▶ **What to work on**
Repeat word for word, please, only the lines of the material from the one containing "Task: Click the event list scroll down arrow" through its final line, both ends included.
===== Supplied records
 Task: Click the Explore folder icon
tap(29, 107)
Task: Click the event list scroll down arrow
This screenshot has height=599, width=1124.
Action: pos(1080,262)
==========
▶ **Written response**
Task: Click the event list scroll down arrow
This screenshot has height=599, width=1124.
Action: pos(1080,262)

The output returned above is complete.